● **Passage provided**
Plaintiff's amended complaint sets forth one sentence alleging a violation of the ADA. Title II of the ADA "prohibit[s] discrimination on the basis of disability." Lovell v. Chandler, 303 F.3d 1039, 1052 (9th Cir. 2002). "To establish a violation of Title II of the ADA, a plaintiff must show that (1) [he] is a qualified individual with a disability; (2) [he] was excluded from participation in or otherwise discriminated against with regard to a public entity's services, programs, or activities; and (3) such exclusion or discrimination was by reason of [his] disability." Lovell, 303 F.3d at 1052.

Although Plaintiff alleges that his rights under the ADA were violated, his factual allegations relate exclusively to the inadequacy of his medical care and not to any intentional discrimination against him based on a qualifying disability. The treatment, or lack of treatment, concerning a medical condition such as at issue here does not provide a basis upon which to impose liability under the ADA. Burger v. Bloomberg, 418 F.3d 882, 882 (8th Cir. 2005) (medical treatment decisions not a basis for RA or ADA claims); Schiavo ex rel. Schindler v. Schiavo, 403 F.3d 1289, 1294 (11th Cir. 2005) (RA not intended to apply to medical treatment decisions); Fitzgerald v. Corr. Corp. of Am., 403 F.3d 1134, 1144 (10th Cir. 2005) (medical decisions not ordinarily within scope of ADA or RA); Bryant v. Madigan, 84 F.3d 246, 249 (7th Cir. 1996) ("The ADA does not create a remedy for medical malpractice."). There are simply no facts pled in the complaint that suggest the possibility of a viable ADA claim and the Court recommends dismissal of the claim, with prejudice.

III. Conclusion and Recommendation

Plaintiff's amended complaint fails to state any claims upon which relief may be granted. Plaintiff was previously notified of the deficiencies in his Eighth Amendment claims, provided with the applicable legal standards, and granted the opportunity to amend. Because the same deficiencies plague the amended complaint and because there are no facts presented which would support an ADA claim, further leave to amend is not warranted. Lopez v. Smith, 203 F.3d 1122, 1130 (9th Cir. 2000); Noll v. Carlson, 809 F.2d 1446, 1448-49 (9th Cir. 1987). Accordingly, the Court HEREBY RECOMMENDS that this action be dismissed, with prejudice, for failure to state a claim.

These Findings and Recommendations will be submitted to the United States District Judge assigned to the case, pursuant to the provisions of Title 28 U.S.C. § 636(b)(l). Within thirty (30) days after being served with these Findings and Recommendations, Plaintiff may file written objections with the Court. The document should be captioned "Objections to Magistrate Judge's Findings and Recommendations." Plaintiff is advised that failure to file objections within the specified time may waive the right to appeal the District Court's order. Martinez v. Ylst, 951 F.2d 1153 (9th Cir. 1991).

● **Tasks and exercises**
(a) Translate this sentence from the court recommendation into Spanish: "Plaintiff's amended complaint sets forth one sentence alleging a violation of the ADA."
(b) List every case cited by name in the court recommendation, giving each case once.
(c) According to the court recommendation, how long does Plaintiff have to file written objections?

(Stored data)

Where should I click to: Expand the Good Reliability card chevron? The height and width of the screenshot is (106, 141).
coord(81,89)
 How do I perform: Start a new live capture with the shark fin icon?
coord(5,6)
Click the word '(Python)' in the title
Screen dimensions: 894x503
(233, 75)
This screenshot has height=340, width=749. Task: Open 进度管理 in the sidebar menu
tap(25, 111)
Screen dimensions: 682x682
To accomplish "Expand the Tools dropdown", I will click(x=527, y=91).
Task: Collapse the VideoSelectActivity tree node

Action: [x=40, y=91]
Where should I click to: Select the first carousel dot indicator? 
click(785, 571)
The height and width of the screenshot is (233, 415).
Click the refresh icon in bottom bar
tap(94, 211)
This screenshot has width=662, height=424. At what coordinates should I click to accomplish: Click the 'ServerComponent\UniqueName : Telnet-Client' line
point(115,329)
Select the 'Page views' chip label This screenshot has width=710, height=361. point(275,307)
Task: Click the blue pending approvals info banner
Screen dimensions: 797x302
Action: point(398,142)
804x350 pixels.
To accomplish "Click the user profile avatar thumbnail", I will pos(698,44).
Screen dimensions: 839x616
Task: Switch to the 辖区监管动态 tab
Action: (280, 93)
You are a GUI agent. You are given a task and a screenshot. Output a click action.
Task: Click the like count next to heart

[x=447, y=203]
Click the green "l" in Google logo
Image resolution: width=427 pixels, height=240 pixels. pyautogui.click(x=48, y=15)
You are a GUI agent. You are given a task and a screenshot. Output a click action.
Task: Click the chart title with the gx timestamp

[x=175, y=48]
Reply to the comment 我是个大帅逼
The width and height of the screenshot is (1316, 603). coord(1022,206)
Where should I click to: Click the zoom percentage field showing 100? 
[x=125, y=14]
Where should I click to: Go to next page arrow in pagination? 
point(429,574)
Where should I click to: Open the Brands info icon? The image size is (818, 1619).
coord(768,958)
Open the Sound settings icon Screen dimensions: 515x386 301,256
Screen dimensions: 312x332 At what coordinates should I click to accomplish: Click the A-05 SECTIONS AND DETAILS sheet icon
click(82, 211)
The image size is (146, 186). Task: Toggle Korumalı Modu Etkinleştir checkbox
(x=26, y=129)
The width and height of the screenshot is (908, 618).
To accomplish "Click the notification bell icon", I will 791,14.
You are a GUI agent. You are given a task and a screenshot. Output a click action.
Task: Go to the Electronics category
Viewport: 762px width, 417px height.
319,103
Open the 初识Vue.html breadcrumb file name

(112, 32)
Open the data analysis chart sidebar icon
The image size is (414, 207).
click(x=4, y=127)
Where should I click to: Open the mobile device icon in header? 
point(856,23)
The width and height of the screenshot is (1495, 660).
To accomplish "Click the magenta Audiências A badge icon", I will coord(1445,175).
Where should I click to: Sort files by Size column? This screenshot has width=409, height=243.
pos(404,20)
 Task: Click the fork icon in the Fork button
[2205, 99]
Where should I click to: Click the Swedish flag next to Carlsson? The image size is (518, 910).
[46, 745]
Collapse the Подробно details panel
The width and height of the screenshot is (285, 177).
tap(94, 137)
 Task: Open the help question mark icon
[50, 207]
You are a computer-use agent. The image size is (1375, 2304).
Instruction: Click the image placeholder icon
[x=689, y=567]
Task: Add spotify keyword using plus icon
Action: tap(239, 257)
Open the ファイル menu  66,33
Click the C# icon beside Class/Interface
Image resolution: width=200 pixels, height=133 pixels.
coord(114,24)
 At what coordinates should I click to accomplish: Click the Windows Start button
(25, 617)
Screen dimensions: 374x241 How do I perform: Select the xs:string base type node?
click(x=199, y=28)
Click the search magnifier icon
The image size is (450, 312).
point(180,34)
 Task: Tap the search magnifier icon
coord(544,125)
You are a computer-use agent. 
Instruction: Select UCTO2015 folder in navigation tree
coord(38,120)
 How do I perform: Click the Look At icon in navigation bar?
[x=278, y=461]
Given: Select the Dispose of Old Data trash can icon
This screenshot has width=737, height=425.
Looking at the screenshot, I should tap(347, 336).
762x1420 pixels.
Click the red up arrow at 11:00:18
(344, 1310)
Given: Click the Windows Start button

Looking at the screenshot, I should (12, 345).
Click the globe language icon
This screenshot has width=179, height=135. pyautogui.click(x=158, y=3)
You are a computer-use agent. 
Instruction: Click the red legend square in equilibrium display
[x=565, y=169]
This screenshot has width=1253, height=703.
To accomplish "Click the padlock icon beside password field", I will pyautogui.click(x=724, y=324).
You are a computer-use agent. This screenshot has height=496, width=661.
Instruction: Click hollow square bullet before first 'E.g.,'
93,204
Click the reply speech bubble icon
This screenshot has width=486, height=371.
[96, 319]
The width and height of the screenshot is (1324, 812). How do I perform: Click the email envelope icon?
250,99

● **Task results**
(a) La demanda enmendada del demandante contiene una sola oración que alega una violación de la ADA.

(b)
Lovell v. Chandler
Burger v. Bloomberg
Schiavo ex rel. Schindler v. Schiavo
Fitzgerald v. Corr. Corp. of Am.
Bryant v. Madigan
Lopez v. Smith
Noll v. Carlson
Martinez v. Ylst

(c) Thirty (30) days after being served with the Findings and Recommendations.